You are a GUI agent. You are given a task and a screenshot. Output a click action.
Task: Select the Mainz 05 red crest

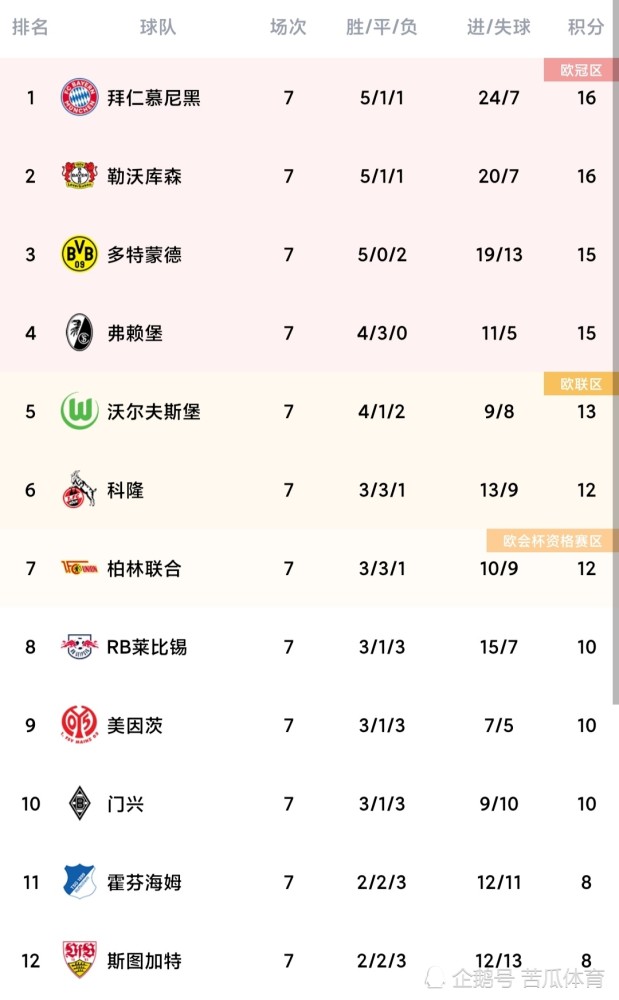tap(79, 724)
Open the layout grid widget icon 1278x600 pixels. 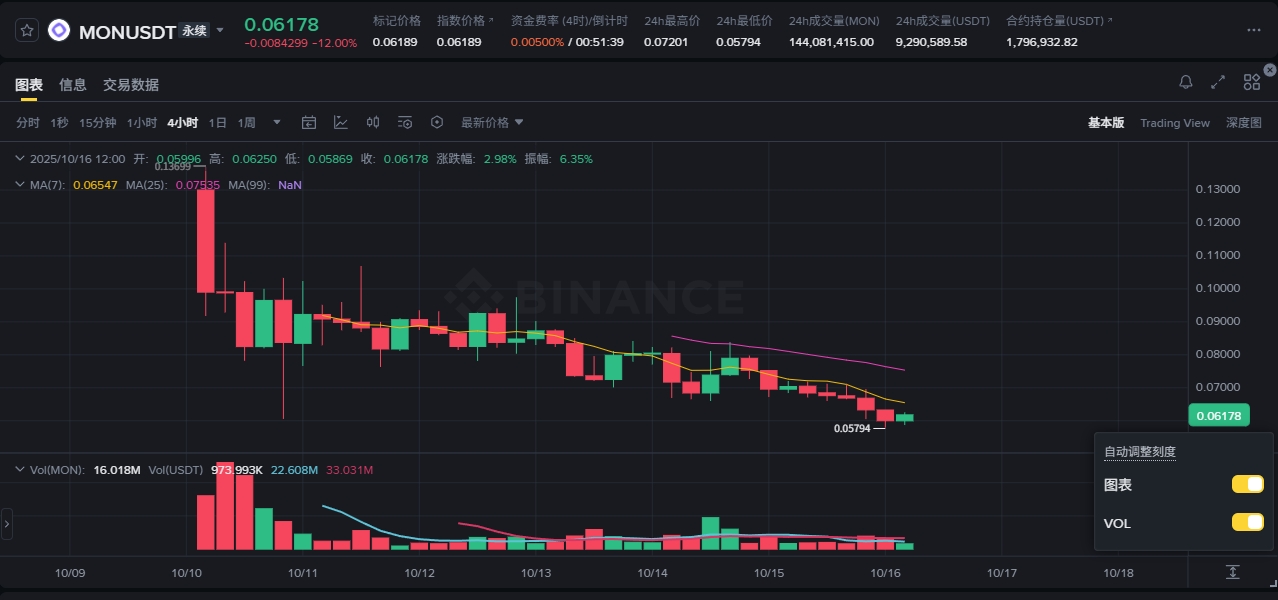pos(1251,82)
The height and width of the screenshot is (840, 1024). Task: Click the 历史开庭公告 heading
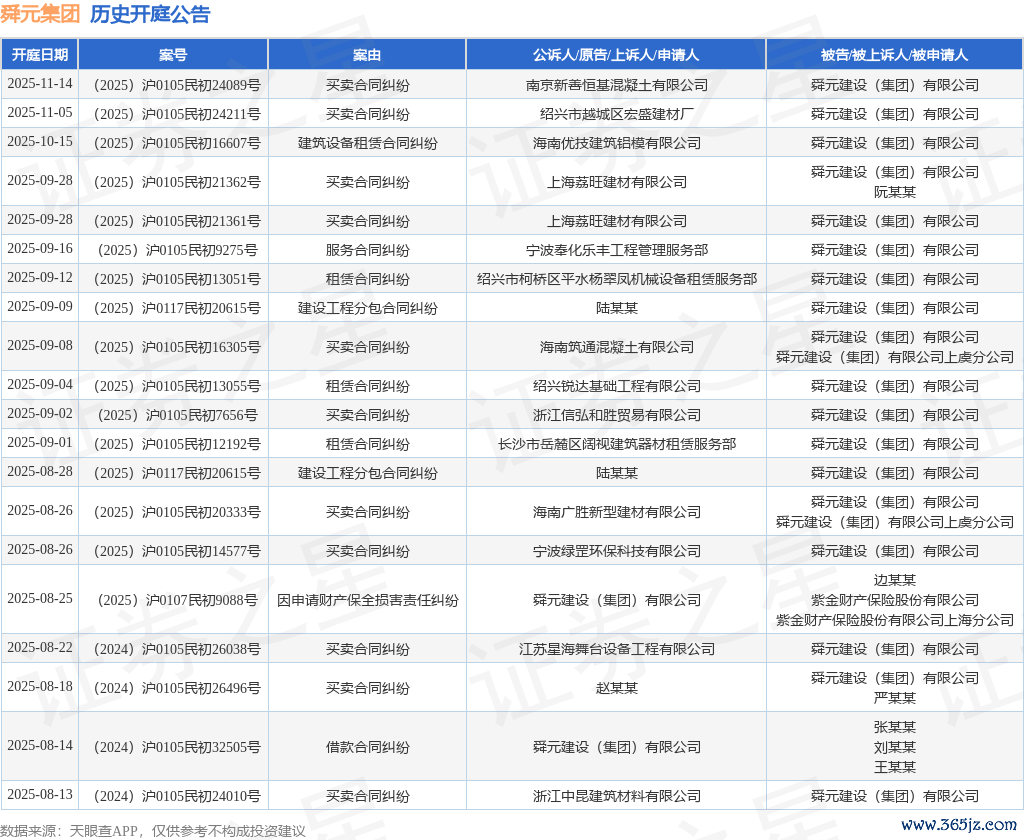[150, 14]
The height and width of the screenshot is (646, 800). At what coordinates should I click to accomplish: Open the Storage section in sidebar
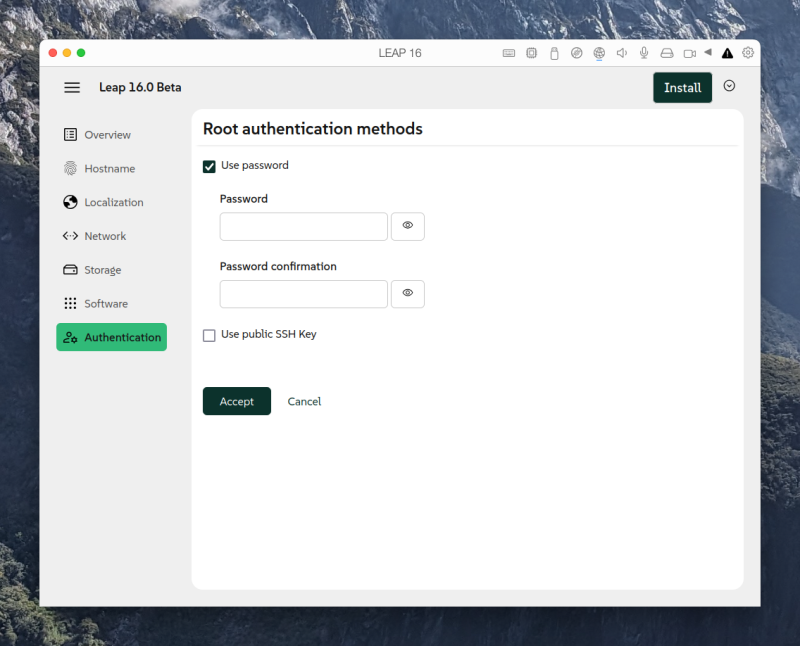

========

*STATED GOAL*:
Identify every line in the data above that contains the string "width". Copy each of those lines in full.

*SOLUTION TO THIS TASK*:
The height and width of the screenshot is (840, 1024). Task: Click the 历史开庭公告 heading
The height and width of the screenshot is (646, 800). At what coordinates should I click to accomplish: Open the Storage section in sidebar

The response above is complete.